The Rams actually opened as one point favourites, but William Hill reported that 94% of money that came in at that number was on the Patriots, and the line moved. The amount of money bet is useful data - Pinnacle's 'Betshare' is not. 

Sunday, 13 January 2019

NFL Divisional Round 2018

The New England Patriots are unique among NFL teams in that when it comes to the playoffs, there's a relative abundance of data to look at. 

While every NFL team has played in at least one playoff game since the current format was introduced, yes, even the Cleveland Browns, exactly half have played in games totaling in single digits. 

Far and away at the top of the list is the Patriots with 34 games, soon to be 35 following their not unexpected thrashing of the Los Angeles Chargers this evening in the Divisional Round.

The pre-game price of 1.59 on Betfair looked remarkably generous given the Patriots 18-3 record at home in playoff games including 10-1 in Divisional games.

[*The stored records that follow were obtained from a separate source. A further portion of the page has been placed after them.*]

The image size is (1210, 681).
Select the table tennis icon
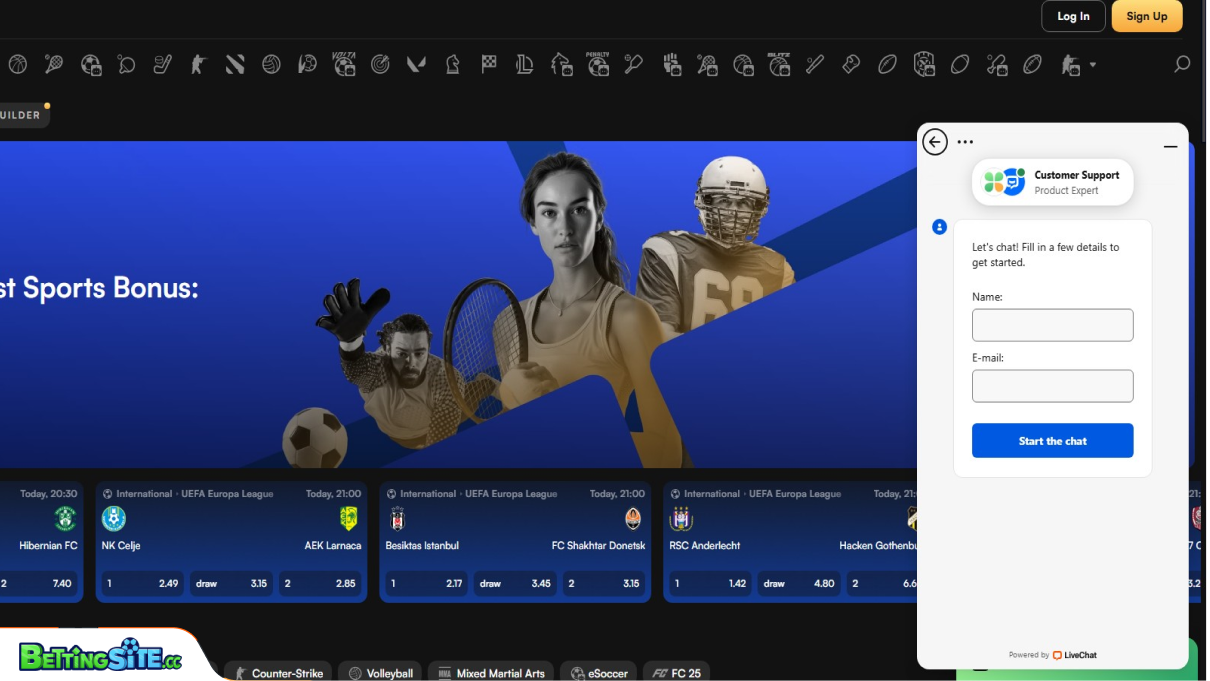click(126, 64)
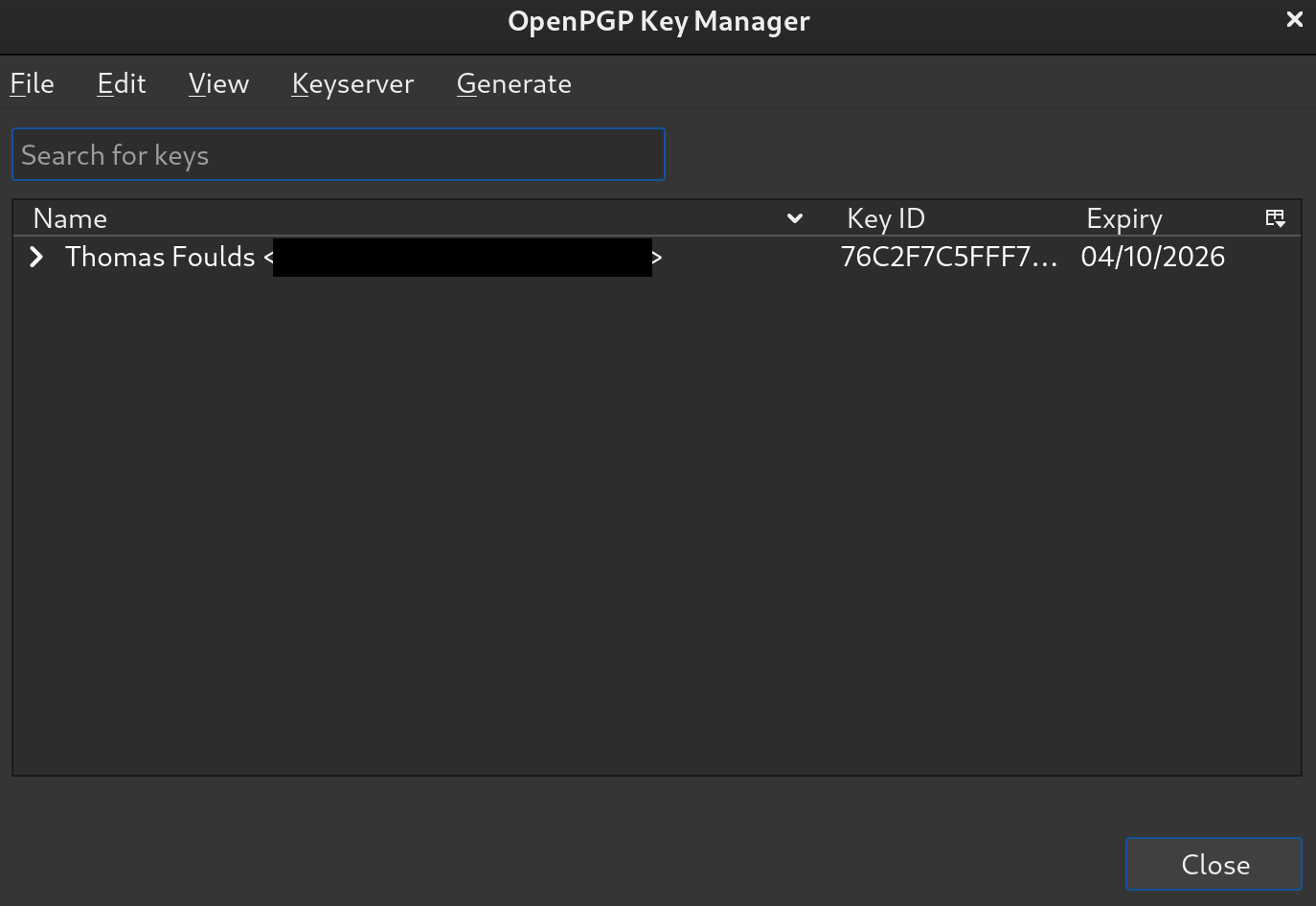Click the Close button
The image size is (1316, 906).
[1214, 864]
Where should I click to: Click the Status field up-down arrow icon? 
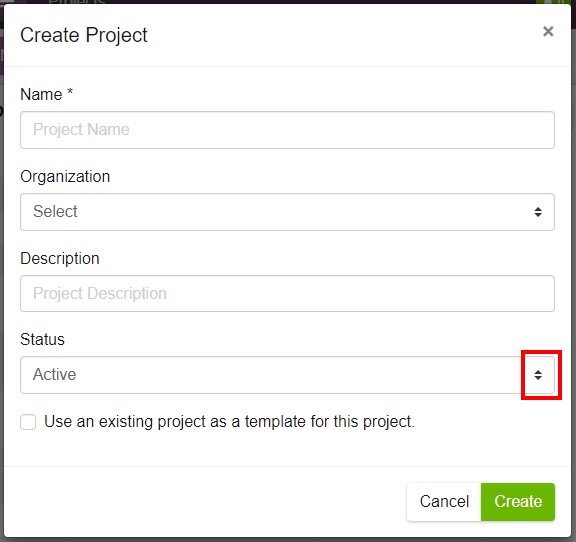[538, 375]
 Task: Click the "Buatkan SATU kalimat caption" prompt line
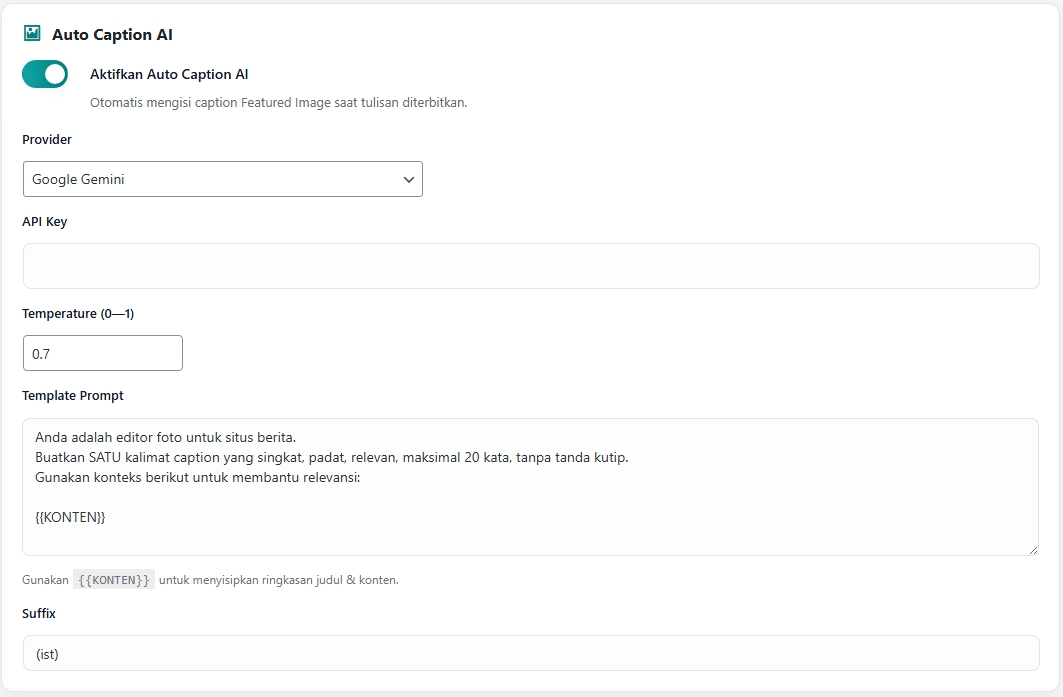tap(331, 457)

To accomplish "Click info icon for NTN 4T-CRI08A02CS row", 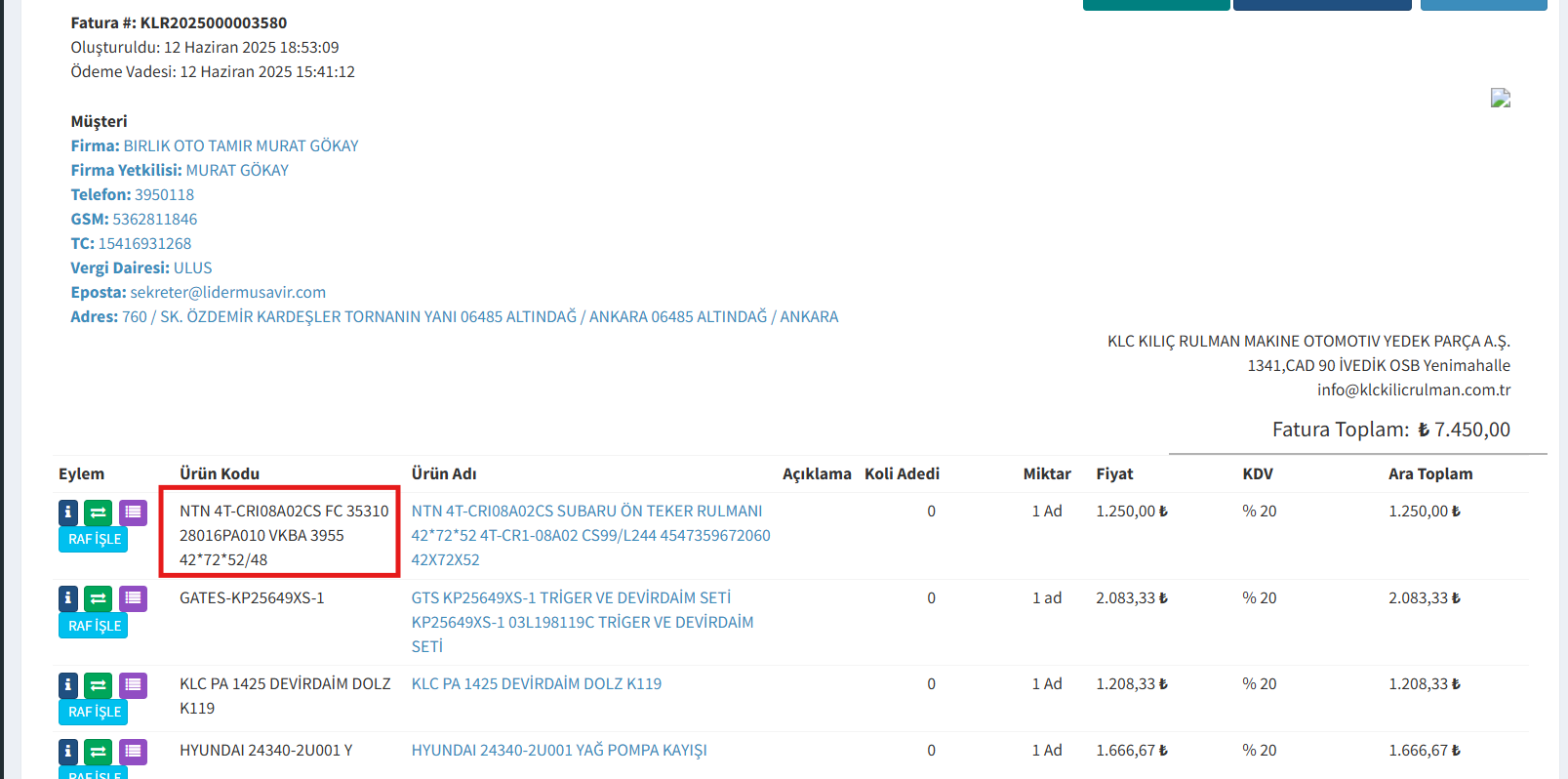I will click(68, 512).
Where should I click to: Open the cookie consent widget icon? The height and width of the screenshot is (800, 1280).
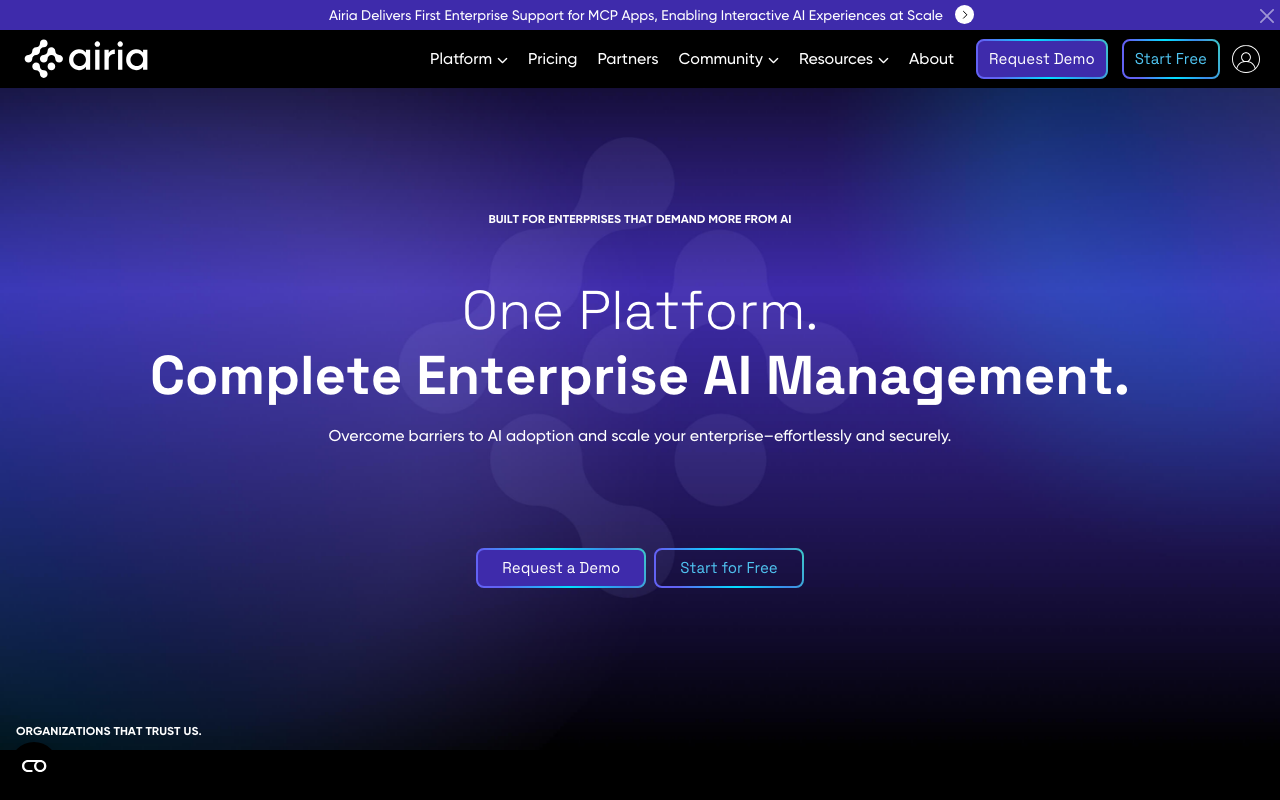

The last nine of these games have also been Overs, with the Patriots covering the spread in 6 of the last 7 games.

Overs is generally the value bet this weekend as I mentioned last week, but for matches played on grass, the value remains on Unders, as evidenced by the two Unders in yesterday's games hosted by the Kansas City Chiefs and Los Angeles Rams.

The upcoming New Orleans Saints v Philadelphia Eagles game is being played on an artificial surface, and while it's a smaller data set than for the Patriots, perhaps worth mentioning that Overs has been the result in all five Saints home playoff games, and that the Saints have a 100% record straight up.

Wednesday, 9 January 2019

Streaking On Ice

While the NFL playoffs are the most high profile thing going on in January for the sports I follow, the NHL and NBA continue on a daily basis. 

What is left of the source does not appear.